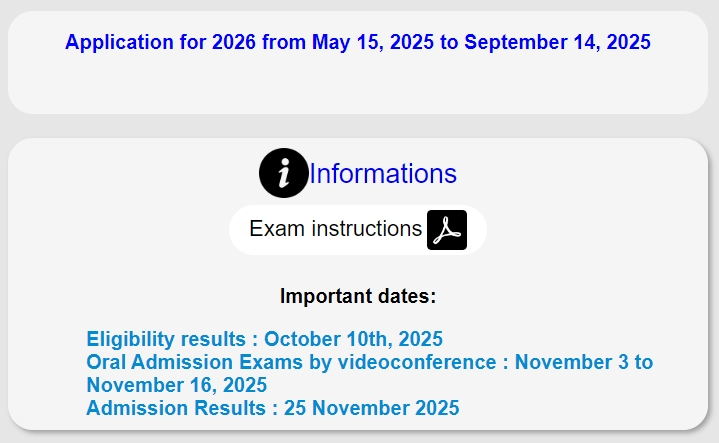Open the Exam instructions link

(335, 228)
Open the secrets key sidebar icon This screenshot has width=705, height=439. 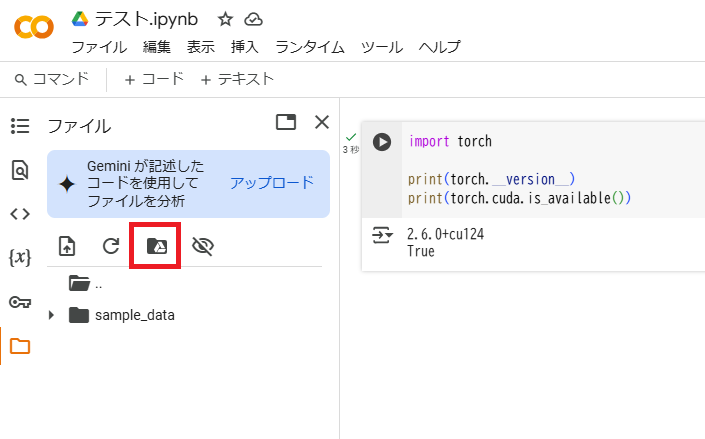pyautogui.click(x=20, y=302)
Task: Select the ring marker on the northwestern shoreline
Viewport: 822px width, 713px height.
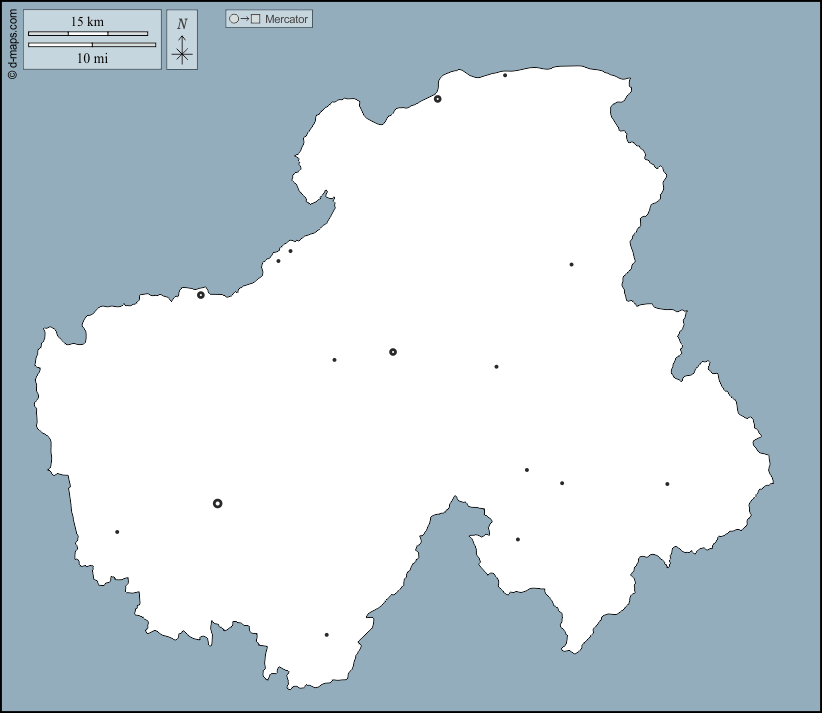Action: pyautogui.click(x=201, y=295)
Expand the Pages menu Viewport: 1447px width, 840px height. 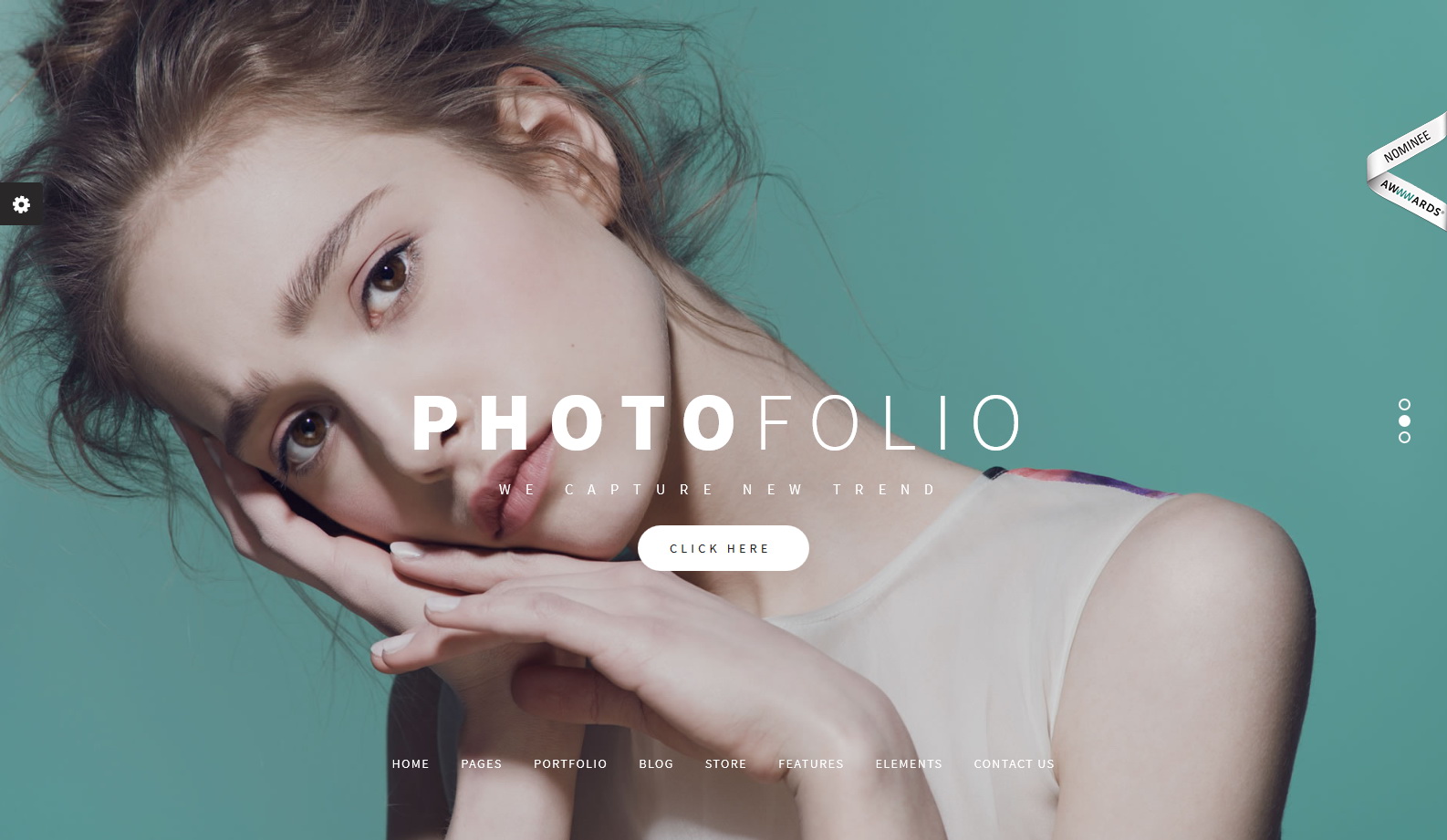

# # # # # # #

§ **TASK DESCRIPTION**
Copy the lines from the one containing "Task: Select the" through the end of the records, substituting "coastline" for "shoreline" and changing nothing else. Omit the pictures.

§ **EXPECTED ANSWER**
Task: Select the ring marker on the northwestern coastline
Viewport: 822px width, 713px height.
Action: pyautogui.click(x=201, y=295)
Expand the Pages menu Viewport: 1447px width, 840px height. 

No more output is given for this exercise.